Goals:
a - In the school lunch thread below, what replaced the mob-affiliated lunch vendor after the big FBI bust?
b - Summarize the school lunch thread below in two sentences.

Text shown:
○ ○ ○ ○ ○

Mind boggling how getting the kids actually fed is lower on the priority list than making sure they eat the "right" things.



Not exactly easy. The US military (hell just about every army on the planet) spends a lot of money and effort into developing field rations that are palatable enough for infantry sections on the move to eat in it's entirety. I can't imagine developing it for far more numerous school children is going to be any easier.


faint sound of fading laughter from a US SSBN

If you want a successful lunch program (and rations if you have a to-go bag) look no further than the US Navy's sub program.

Given the environment and danger (and having a bunch of humans in close proximity, deep under the ocean, with nowhere to go, hangry, is not going to inspire unit cohesion) they get really, really good food. Which is probably not a bad thing to give people tooling around with enough firepower to take out a few dozen cities.


The sub nukies I know would disagree with this. The few weeks before they would get back to port they just eat whatever they can find.

Storage is a big deal on a sub.


Ah didn't know that, thanks!


Whenever I watch a video about American military nutrition, the only takeaway I have is "are these people incompetent?"

Sailors in the USA navy get fat after their first deployment, common knowledge. Why? Because half the time their food is frozen chicken nuggets, frozen tater tots, etc, chucked into the oven, served bulk at mess.

2025's most well funded army, that's the best they came up with? Why not just freeze non deep fried chicken breast? Why not use lentils for carbs? Why not fast-freeze dry vegetables?

In any case I don't see the relevance for schools. Hire a chief lunch lady who has the same job a head chef does - find the local produce and dairy and fish and meat, plan meals and portions, organize supply, and direct meals.


>Hire a chief lunch lady who has the same job a head chef does - find the local produce and dairy and fish and meat, plan meals and portions, organize supply, and direct meals.

Who's going to pay for all of that? Not the American taxpayer, who would consider it theft and waste, and not the poor kids who actually need school lunches, and probably not their parents.

You'll wind up with a Macdonald's kiosk in every school cafeteria, and vending machines full of Monster energy drinks.


I found a twitter thread years ago that talked about how the author had gone to school with a lot of (US) mafia children, and the school had unsurprisingly provided lunch via a local vendor with mob connections. Presumably some of the money wound up going to the mob.

But, the thread pointed out, since high-level mafia officials sent their children to that school, they had no interest in skimping on the lunches. And the lunches were excellent. After a big FBI bust, the mob-affiliated vendor was replaced with a major interstate school lunch vendor, and the quality of the food was rock-bottom.

I've tried to find the thread again, but I can't. If anyone else wants to dedicate an unreasonable amount of time to it, I'm pretty sure I originally found it through a links post on Marginal Revolution.


The ladies discussed in this article.


> The US military (hell just about every army on the planet) spends a lot of money and effort into developing field rations that are palatable enough for infantry sections on the move to eat in it's entirety.

Why? That's not even a real concept. If you want everyone to like everything they have, you can't do that without letting them trade away the stuff they hate.


From the horse's mouth?

○ ○ ○ ○ ○

Data entries:
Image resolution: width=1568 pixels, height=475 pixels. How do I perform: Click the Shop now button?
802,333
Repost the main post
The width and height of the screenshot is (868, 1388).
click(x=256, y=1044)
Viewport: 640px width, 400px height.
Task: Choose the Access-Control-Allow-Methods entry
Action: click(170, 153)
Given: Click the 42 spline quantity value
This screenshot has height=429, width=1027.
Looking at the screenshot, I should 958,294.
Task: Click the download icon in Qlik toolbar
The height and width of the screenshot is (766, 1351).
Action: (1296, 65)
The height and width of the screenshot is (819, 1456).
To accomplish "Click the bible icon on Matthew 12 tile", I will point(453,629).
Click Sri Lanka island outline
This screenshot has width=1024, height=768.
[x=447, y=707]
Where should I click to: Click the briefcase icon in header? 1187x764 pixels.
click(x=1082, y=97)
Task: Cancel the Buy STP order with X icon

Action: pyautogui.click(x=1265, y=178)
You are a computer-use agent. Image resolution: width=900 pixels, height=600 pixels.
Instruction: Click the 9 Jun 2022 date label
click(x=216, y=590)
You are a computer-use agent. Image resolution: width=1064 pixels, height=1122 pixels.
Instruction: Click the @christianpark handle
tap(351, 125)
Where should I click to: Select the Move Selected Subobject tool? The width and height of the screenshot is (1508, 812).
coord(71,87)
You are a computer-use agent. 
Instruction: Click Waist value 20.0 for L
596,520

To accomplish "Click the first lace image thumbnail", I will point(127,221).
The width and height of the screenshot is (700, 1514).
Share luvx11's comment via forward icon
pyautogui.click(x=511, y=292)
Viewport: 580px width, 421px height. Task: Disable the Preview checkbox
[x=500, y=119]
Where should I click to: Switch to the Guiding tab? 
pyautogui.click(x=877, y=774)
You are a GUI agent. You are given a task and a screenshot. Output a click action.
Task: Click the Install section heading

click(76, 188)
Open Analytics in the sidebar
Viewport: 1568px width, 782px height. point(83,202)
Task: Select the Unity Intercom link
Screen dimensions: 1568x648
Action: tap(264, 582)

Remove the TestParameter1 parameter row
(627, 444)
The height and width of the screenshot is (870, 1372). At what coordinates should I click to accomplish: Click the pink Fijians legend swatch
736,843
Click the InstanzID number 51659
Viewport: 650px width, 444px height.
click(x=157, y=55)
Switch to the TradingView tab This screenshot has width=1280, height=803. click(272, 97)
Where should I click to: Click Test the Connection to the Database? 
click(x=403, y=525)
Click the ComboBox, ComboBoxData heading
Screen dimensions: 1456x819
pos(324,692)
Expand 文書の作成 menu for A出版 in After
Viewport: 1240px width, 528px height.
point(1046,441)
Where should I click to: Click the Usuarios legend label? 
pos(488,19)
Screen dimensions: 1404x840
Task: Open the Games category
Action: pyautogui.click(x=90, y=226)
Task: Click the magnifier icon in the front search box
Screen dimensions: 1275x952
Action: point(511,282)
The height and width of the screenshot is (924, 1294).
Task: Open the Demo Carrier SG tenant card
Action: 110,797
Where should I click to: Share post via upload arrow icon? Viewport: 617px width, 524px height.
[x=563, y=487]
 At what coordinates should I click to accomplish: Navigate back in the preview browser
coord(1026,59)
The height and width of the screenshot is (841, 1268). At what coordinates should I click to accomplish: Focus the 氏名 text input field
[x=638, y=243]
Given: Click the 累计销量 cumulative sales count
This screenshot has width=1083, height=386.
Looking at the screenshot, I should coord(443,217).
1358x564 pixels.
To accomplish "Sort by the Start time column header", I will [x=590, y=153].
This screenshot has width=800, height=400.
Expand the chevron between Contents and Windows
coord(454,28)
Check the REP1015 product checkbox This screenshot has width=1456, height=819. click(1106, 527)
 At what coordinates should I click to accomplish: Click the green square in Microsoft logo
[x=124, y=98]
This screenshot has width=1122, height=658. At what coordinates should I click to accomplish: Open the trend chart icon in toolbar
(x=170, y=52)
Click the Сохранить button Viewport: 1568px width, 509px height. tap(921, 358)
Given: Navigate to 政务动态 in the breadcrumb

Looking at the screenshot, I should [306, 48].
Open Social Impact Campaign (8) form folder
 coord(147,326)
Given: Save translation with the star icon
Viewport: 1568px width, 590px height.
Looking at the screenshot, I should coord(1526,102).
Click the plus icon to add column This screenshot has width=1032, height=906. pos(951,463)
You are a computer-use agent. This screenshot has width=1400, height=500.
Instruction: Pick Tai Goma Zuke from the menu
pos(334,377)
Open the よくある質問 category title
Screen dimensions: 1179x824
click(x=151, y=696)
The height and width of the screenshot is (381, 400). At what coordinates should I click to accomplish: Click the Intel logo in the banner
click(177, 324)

○ ○ ○ ○ ○

Worked answers:
a - A major interstate school lunch vendor replaced it.

b - Commenters compare feeding schoolchildren to developing military field rations, with one praising the food on US Navy submarines and another replying that storage limits it in the weeks before returning to port. Others propose hiring a chief lunch lady who works like a head chef, ask who would pay for that, and recall a school whose lunches were excellent under a mob-connected vendor but rock-bottom after a major interstate vendor took over.